C. elegans Surveillance Immunity Pathway Summary

Overview

Surveillance immunity is a distinctive innate immune paradigm in C. elegans where host defense is activated not by direct pathogen recognition (pattern recognition receptors), but by sensing disruption of core cellular processes caused by pathogen virulence factors. Rather than "what is the pathogen?" the immune system asks "what is wrong with my cell?" This represents an ancient, evolutionarily conserved strategy distinct from classical PAMP/DAMP-based immunity.

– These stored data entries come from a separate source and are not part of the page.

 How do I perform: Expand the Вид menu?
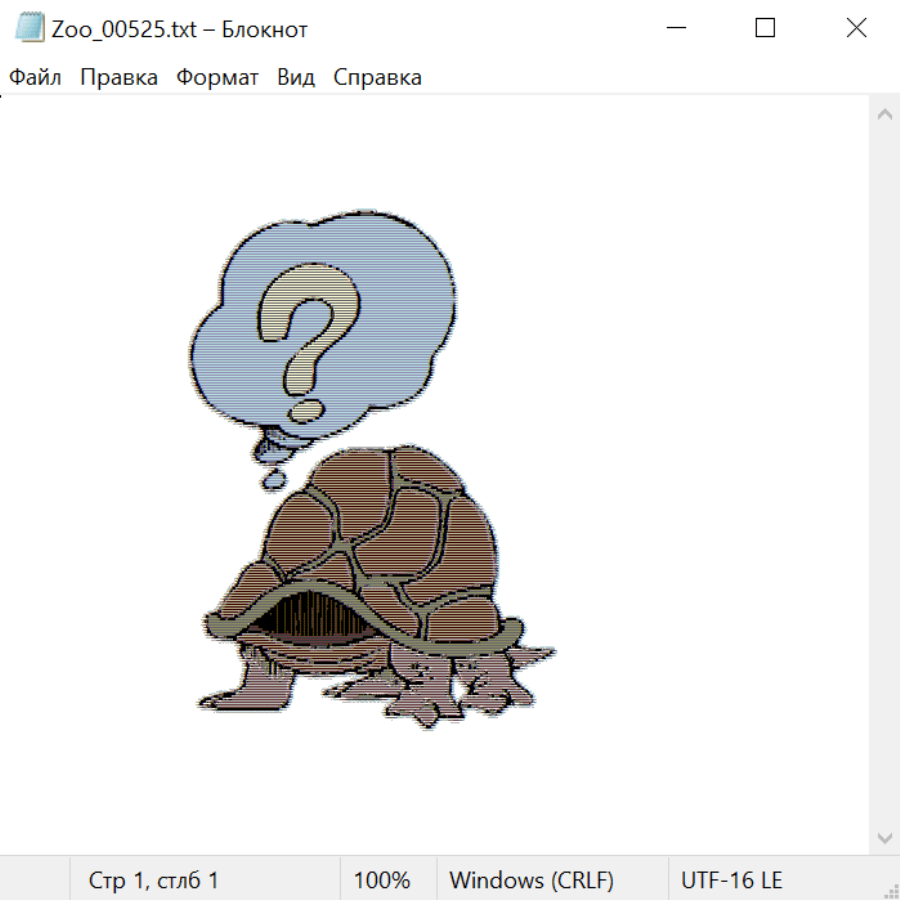point(296,78)
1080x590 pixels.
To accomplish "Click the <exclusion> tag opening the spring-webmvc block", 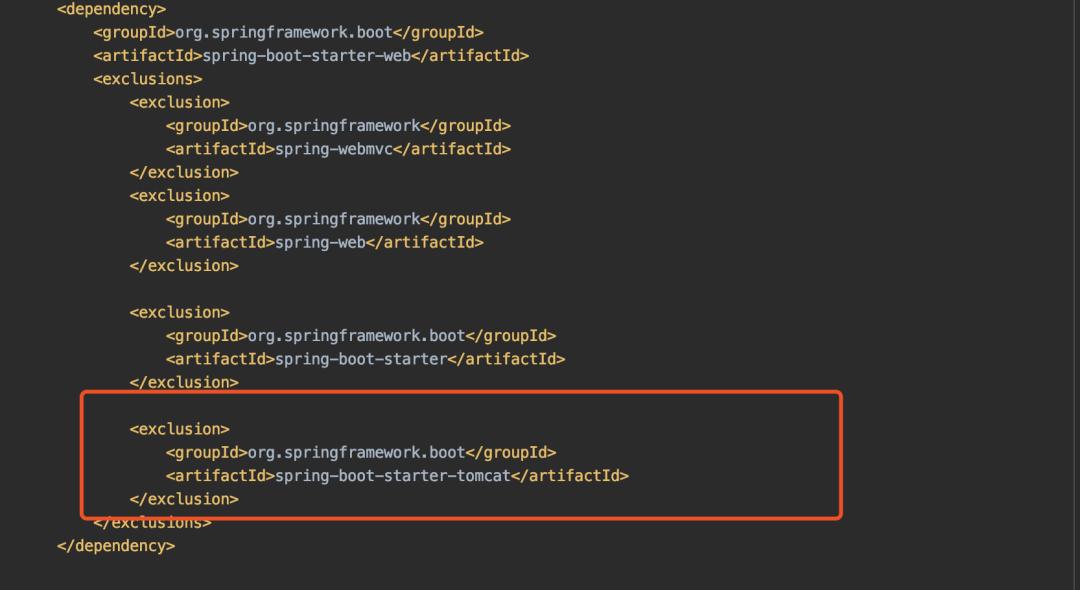I will click(180, 102).
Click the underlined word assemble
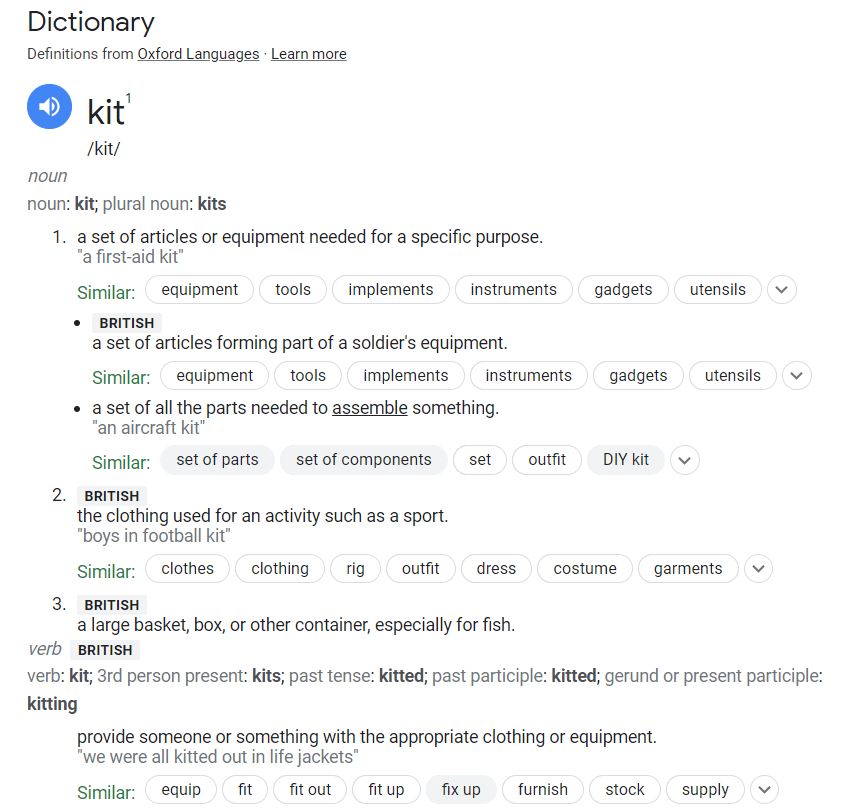The height and width of the screenshot is (809, 858). (370, 408)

The C. elegans model has been instrumental in revealing this paradigm because:
1. Absence of classical immune components (no NF-κB, inflammasome, TLRs, or adaptive immunity)
2. Robust defense against diverse pathogens despite minimal immune machinery
3. Powerful genetics enabling identification of surveillance mechanisms
4. Clear separation of somatic vs. germline immunity pathways

Pathway Architecture

1. Core p38 MAPK Cascade (NSY-1 → SEK-1 → PMK-1)

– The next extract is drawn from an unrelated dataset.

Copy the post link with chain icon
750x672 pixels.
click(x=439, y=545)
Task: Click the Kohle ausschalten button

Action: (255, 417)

This is the central immune signaling hub. The three-kinase cascade activates downstream transcription factors ATF-7 and indirectly SKN-1 in response to pathogen-induced cellular damage.

Upstream Activation: TIR-1 (SARM1 Homolog)

Gene: tir-1 (NAD+ hydrolase with TIR domain)
Function: SARM1-like adaptor that recruits NSY-1 to initiate cascade
Mechanism: NADase activity; assembles kinase complex; activated by pathogenic signals
Evidence: 48 GO annotations; IMP evidence from multiple immune screens
Key Publications: PMID:15048112, PMID:31439792

MAP3K (NSY-1)

Gene: nsy-1 (Mitogen-activated protein kinase kinase kinase)
Function: ASK1 ortholog; sensor kinase that phosphorylates SEK-1
Mechanism: Responds to pathogen-induced cellular damage (translation block, oxidative stress)
Evidence: 49 GO annotations; core p38 pathway marker
Discovery Context: Originally identified for left/right asymmetry in nervous system (PMID:11751572)

MAP2K (SEK-1)

Gene: sek-1 (Dual specificity mitogen-activated protein kinase kinase)
Function: MAPKK that phosphorylates and activates PMK-1
Mechanism: Dual-specificity kinase (Ser/Thr/Tyr); direct upstream activator
Evidence: 48 GO annotations; extensively validated in immune contexts
Role: Rate-limiting step in immune signal amplification

p38 MAPK Effector (PMK-1)

Gene: pmk-1 (Mitogen-activated protein kinase pmk-1)
Function: p38 MAPK ortholog; core immune effector kinase
Mechanism: Central signaling kinase that phosphorylates ATF-7 and other substrates
Evidence: 74 GO annotations; most extensively annotated surveillance immunity gene
Key Publications: PMID:11703092 (original characterization), PMID:20369020 (ATF-7 mechanism)
Immune Readout: 10 independent publications validate antibacterial defense role

2. Downstream Transcription Factor Activation

Primary Effector: ATF-7 (ATF2 Ortholog)

Gene: atf-7 (Transcription factor atf-7)
Function: bZIP transcription factor phosphorylated and activated by PMK-1
Mechanism:
Phosphorylation by PMK-1 converts ATF-7 from repressor to activator
Binds to CRE-like elements (GO:0035497)
Recruits coactivators (CBP-1) for chromatin remodeling
Evidence: 30 GO annotations; ChIP-seq from PMID:30789901
Immune Genes: Regulates ~53% of pathogen-induced genes
Key Publications:
PMID:20369020 (phosphorylation and activation mechanism)
PMID:30789901 (genome-wide binding and transcriptome)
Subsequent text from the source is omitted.